# Red Ludwigia growing roots



## xShainax (Feb 11, 2012)

My red Ludwidia is growing roots high up on the stem. Is that normal? My succulents do that a lot, so I know with houseplants it's normal.


----------



## gorillakev (Feb 21, 2013)

xShainax said:


> My red Ludwidia is growing roots high up on the stem. Is that normal? My succulents do that a lot, so I know with houseplants it's normal.


thats normal mostly all my stem plants usually grow roots higher up on the stem. 

Other stems I usually propagate after i see new roots higher on the stem. Just personal preference though. 

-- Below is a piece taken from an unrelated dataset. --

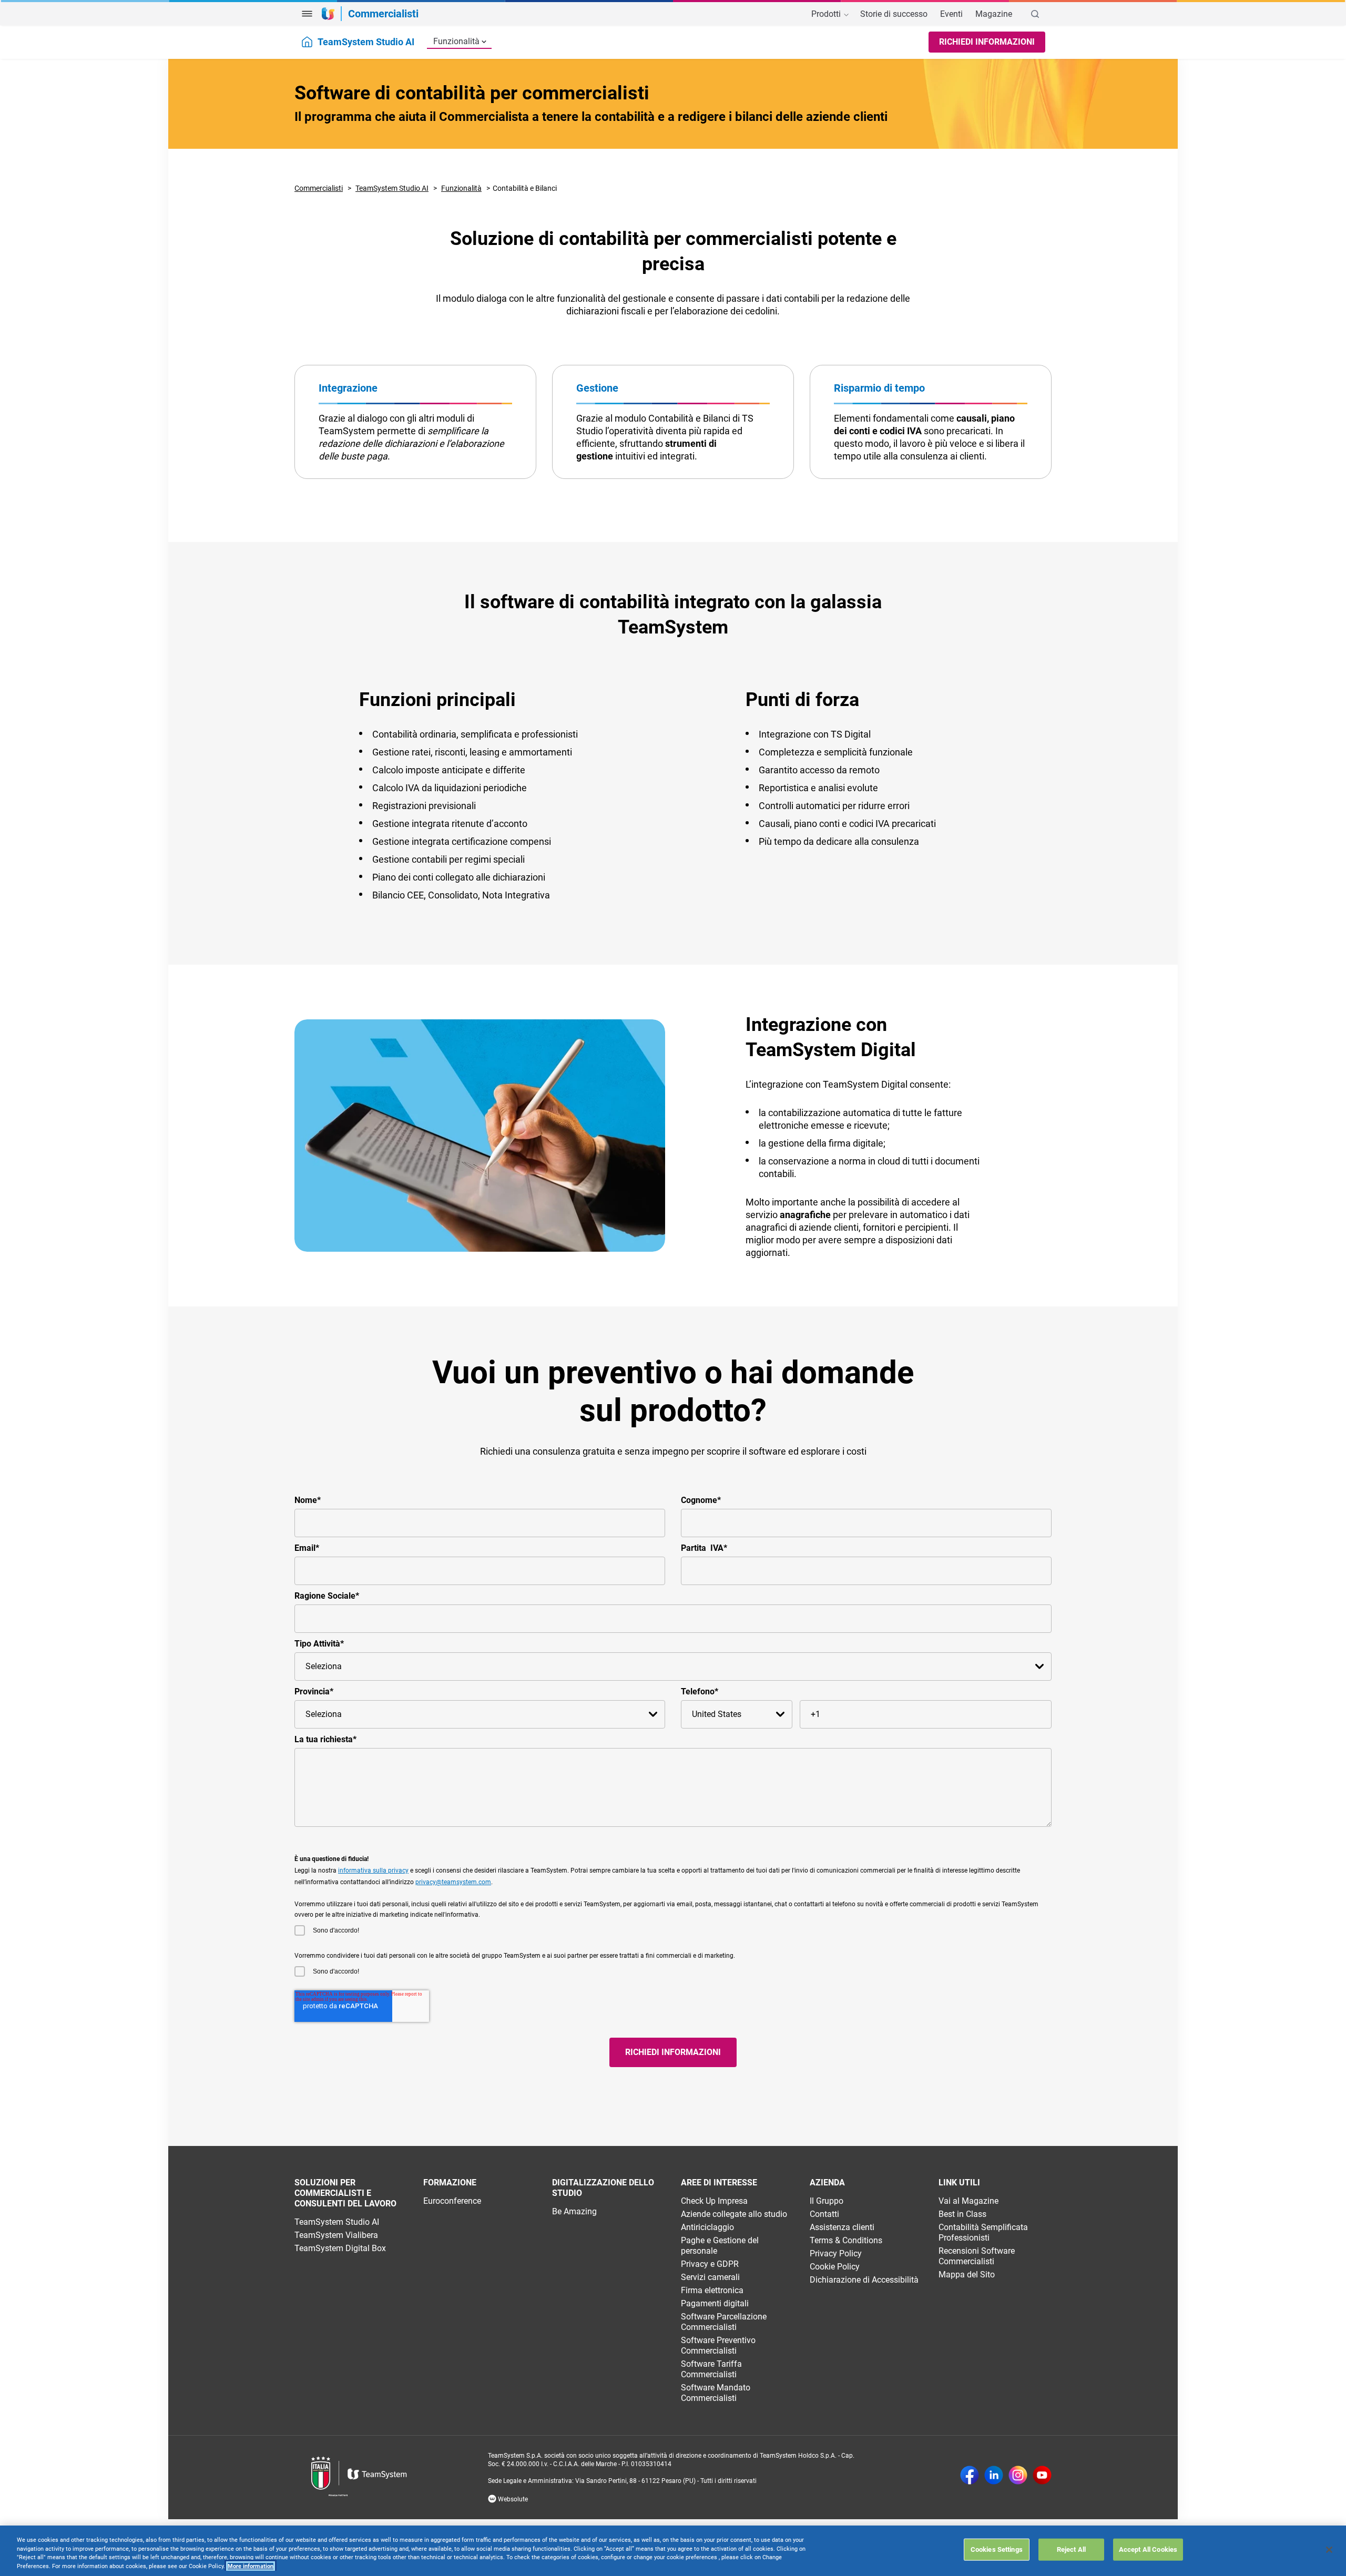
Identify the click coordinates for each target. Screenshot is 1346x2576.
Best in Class (962, 2214)
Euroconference (452, 2201)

How long have you had it in your tank? 

I had ludwigia repens in my low tech before and after a week started to turn green but when it neared the light it started growing red again.


----------



## xShainax (Feb 11, 2012)

I have had them for 3 months in a low tech tank. I don't care if they stay green.


----------



## Gallium (May 14, 2013)

A lot of stem plants will do that, sometimes it may be because they are not getting enough nutrients from the substrate and need to send out some to the water column, but this is less likely.


----------



## Stone (Jan 6, 2013)

the reason most plants do it .....when they grow in a stream or creek where the water is moving at a good rate it bends the stem pver and the stem puts out roots to anchor it self, I had wondered why until I found a patch of red ludwigia growing in a local stream and a few other stem plants nd they kind of grew like a carpet on the strembed


----------